Another method of manufacturing self-contained carbonless copy systems involves the individual encapsulation of the chromogen solution and the Lewis acid material, the subsequent admixing of the two microcapsular dispersions, and application of the mixture as a coating on the same paper surface. In such methods, extreme care must be exercised in producing microcapsules of high structural integrity and in handling the final admixed dispersions to avoid premature interaction of the two main components (chromogen and Lewis acid) which will result in the generation of colored images in unwanted sites.
An improved method of producing self-contained carbonless copy systems is described in U.S. Pat. No. 4,586,060 in which only the oily solution of the chromogen is encapsulated using microcapsules with higher wall thickness and substantially lower permeability, and which capsules are dispersed in an unencapsulated solution of the Lewis acid and coated onto the same surface of the substrate.
It has now been discovered that novel pressure-sensitive carbonless copying transfer sheets and systems can be produced and in a simpler and less costly way. It has also been found that with the instant invention, carbonless images can be produced which images possess higher color intensity and greater stability during prolonged exposures to severe atmospheric conditions especially during prolonged exposures to light.
Briefly, the present invention comprises a pressure-sensitive chromogenic copy system comprising a transfer sheet having on at least a portion of at least one surface thereof a coating of microcapsules having encapsulated therein a solution in an oleophilic solvent of the reaction product of at least one leuco chromogenic compound and at least one electron-accepting color developer capable of reacting with said leuco chromogenic compound in an oleophilic solvent; said oleophilic solvent being a solvent for said leuco chromogenic compound, said color developer and said reaction product.
The invention also comprises the novel transfer sheets, microcapsules and methods as hereinafter described.
The essential components of the instant microcapsular compositions are the chromogenic compounds, the electron-accepting compounds and the liquid solvents.
In accordance with this invention, images of almost any color can be produced; the preferred color, however, is black.
The leuco chromogenic compounds are dye intermediates which possess the unique property of being colorless in neutral or alkaline media, but become colored when they react with an acidic or electron-accepting substance. These dyes are, per se, well known and examples thereof that can be used in this invention are crystal violet lactone (CVL), dilactones, benzoyl leuco methylene blue (BLMB), auramines, derivatives of bis-(p-dialkylaminoaryl) methane, xanthenes, indolyls, fluorans and bisfluorans such as those described in U.S. Pat. Nos. 2,981,733, 2,981,738, 3,669,711, 3,681,390, 3,819,396, 3,821,010, and 4,302,393. The proper selection of the types and amounts of the leuco dyes to be used is extremely critical and highly dependent on the nature of the color-developing material especially if a black image of high intensity and stability is to be produced.

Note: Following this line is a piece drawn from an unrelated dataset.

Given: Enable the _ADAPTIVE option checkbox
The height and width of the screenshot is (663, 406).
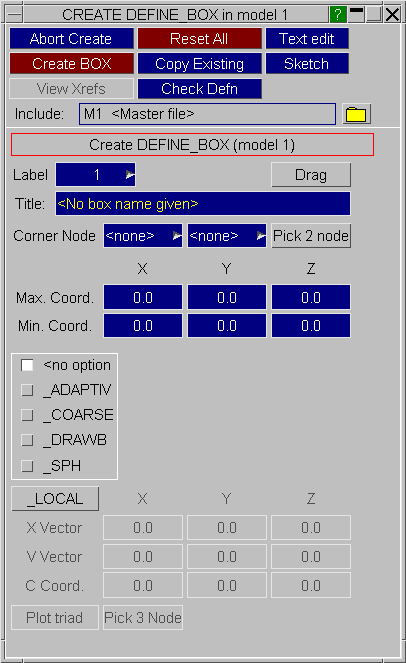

Even though single component leuco dyes which give a true black image are unknown to date, nearly black images can be produced with fluoran type of leuco dyes such as described in U.S. Pat. No. 3,681,390. These nearly black images obtained from the fluoran leuco dyes are of relatively low intensity, and their hue and stability varies greatly depending upon the co-reactant or the color developer chosen. Oftentimes, other leuco dyes have to be combined with the nearly black fluorans to produce truer black images. The combination of various classes of leuco dyes, however, often results in undesirable fade characteristics of the images with aging, especially upon prolonged exposures to light. By the proper and careful selection and chemical treatment of the leuco dyes in this invention, it is possible to produce intense and stable images, including single or multiple dye components for the generation of black images, using a variety of color developers and/or polyvalent ions.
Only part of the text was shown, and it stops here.